▶ [What is needed]: Please copy the lines below word for word, beginning with the line containing "Given: Add a new plate with grid icon" and continuing through the line containing "Looking at the screenshot, I should [345, 402].".

Click-target data

______

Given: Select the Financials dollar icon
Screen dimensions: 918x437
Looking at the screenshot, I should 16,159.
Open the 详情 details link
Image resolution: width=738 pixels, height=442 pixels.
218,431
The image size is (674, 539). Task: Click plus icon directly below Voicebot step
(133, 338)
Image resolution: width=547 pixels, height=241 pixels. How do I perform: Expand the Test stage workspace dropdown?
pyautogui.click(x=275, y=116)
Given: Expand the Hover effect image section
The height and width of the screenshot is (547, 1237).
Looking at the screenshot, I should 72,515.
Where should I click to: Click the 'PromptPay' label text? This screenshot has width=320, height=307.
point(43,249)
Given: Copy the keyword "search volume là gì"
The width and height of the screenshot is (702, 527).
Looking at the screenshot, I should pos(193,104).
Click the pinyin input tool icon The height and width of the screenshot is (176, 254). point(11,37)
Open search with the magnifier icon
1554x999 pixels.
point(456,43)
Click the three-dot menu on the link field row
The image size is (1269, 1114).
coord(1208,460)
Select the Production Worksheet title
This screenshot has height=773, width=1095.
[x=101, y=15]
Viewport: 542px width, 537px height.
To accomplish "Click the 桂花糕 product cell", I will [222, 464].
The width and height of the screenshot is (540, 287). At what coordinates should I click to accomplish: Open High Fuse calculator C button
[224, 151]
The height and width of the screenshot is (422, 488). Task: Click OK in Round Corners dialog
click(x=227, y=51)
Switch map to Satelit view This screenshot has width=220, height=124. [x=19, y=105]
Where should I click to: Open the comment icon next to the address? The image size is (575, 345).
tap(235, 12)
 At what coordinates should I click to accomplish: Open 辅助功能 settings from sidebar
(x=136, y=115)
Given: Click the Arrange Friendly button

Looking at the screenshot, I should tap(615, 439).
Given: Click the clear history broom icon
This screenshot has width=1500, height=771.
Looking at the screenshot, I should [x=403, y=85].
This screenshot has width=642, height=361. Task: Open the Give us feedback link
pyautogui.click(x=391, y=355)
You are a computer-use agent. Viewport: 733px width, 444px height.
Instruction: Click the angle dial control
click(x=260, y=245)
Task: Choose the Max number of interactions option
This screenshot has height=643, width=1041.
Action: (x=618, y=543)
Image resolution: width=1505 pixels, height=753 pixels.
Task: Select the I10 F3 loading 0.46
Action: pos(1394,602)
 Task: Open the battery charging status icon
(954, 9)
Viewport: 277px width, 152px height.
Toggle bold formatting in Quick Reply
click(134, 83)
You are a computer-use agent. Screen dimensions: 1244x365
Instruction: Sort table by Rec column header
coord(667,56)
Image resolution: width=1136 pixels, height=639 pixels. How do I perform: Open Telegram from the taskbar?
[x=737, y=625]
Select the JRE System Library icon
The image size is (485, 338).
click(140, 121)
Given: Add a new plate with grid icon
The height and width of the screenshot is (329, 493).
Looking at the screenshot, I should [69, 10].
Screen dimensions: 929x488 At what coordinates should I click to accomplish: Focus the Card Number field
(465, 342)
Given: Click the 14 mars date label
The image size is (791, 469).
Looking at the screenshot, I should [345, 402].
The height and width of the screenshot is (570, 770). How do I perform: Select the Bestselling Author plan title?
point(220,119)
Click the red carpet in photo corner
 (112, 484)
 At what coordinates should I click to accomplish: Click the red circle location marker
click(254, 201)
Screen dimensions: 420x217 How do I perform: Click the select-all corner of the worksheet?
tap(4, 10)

______

▶ [Task solution]:
Given: Add a new plate with grid icon
The height and width of the screenshot is (329, 493).
Looking at the screenshot, I should [69, 10].
Screen dimensions: 929x488 At what coordinates should I click to accomplish: Focus the Card Number field
(465, 342)
Given: Click the 14 mars date label
The image size is (791, 469).
Looking at the screenshot, I should [345, 402].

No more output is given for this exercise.